Pesquisa detalha cenário de exclusão de alunos e dificuldades no ensino remoto
A pesquisa “Alfabetização em Rede: Uma investigação sobre o ensino remoto na pandemia de Covid-19”, que reúne 29 universidades do Brasil e atingiu 14.730 docentes da educação básica em 18 estados do País, detalha o cenário de exclusão de alunos e dificuldades no ensino remoto durante a pandemia.
As informações qualitativas da segunda fase da pesquisa, ainda em andamento, apontam que, para 71,58% das professoras entrevistadas (90% da amostra da pesquisa são mulheres), a sala de aula na pandemia se reduz à tela de um celular com formação de turmas no WhatsApp.

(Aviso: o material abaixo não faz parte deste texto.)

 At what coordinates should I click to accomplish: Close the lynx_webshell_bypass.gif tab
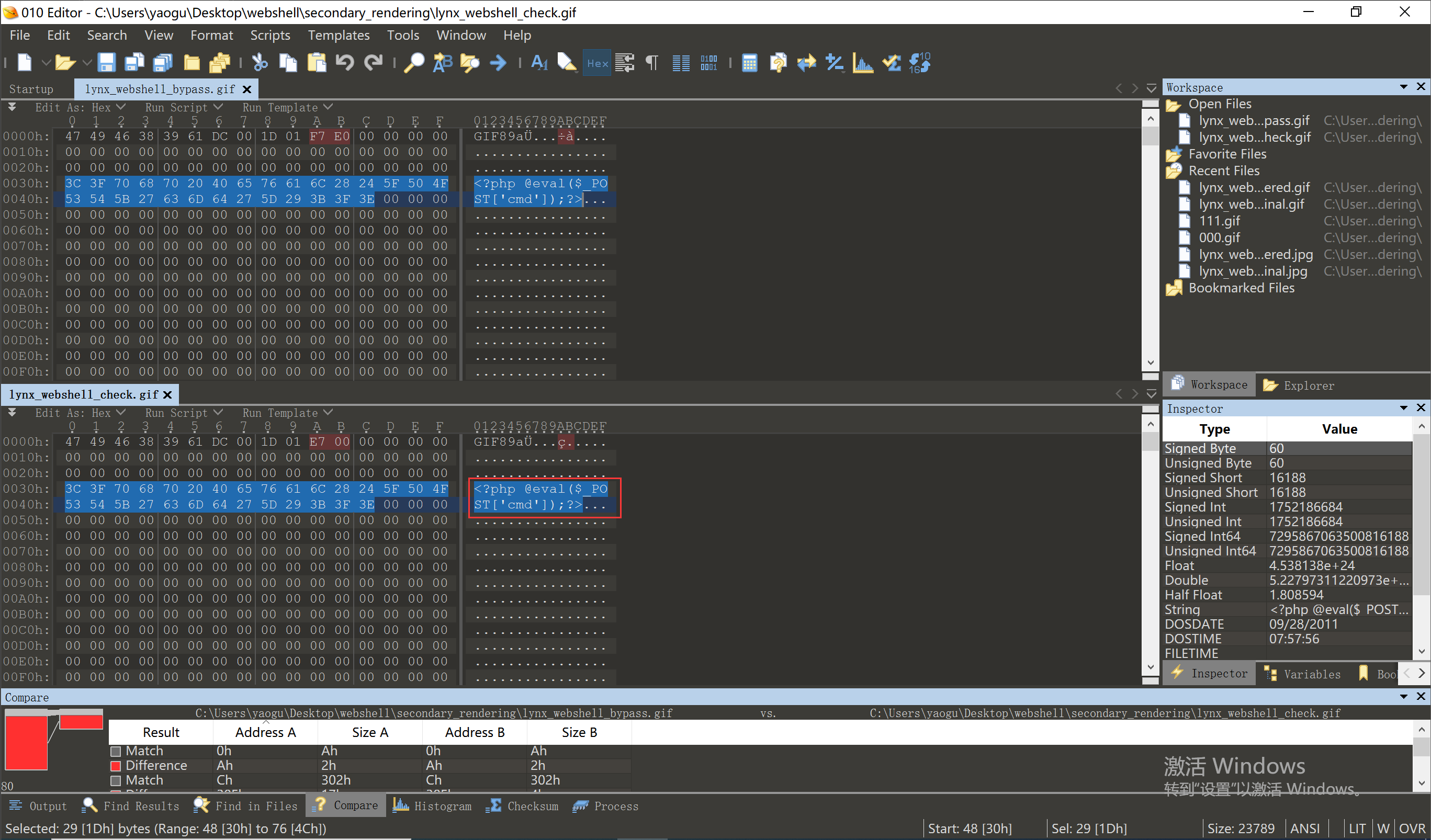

A medida foi adotada pelas escolas para que não se perdesse o vínculo com as famílias, já que a plataforma Google Classroom (Google Sala de Aula), instituída pelas secretarias de educação como padrão para o envio de atividades, não teve ampla adesão dos alunos por diferentes dificuldades.
O estudo Alfabetização em Rede ainda demonstrou que as professoras consideram que a educação remota não atinge os objetivos escolares (17%), que não é adequada para a etapa de ensino com a qual trabalham (15%) e que gerou sobrecarga para os docentes e para as famílias (22%). Apesar disso, reconhecem que foi a opção possível para a educação na pandemia pela qual passamos atualmente (44%) e avaliam que tem sido importante para manter o vínculo das crianças com a escola (55%).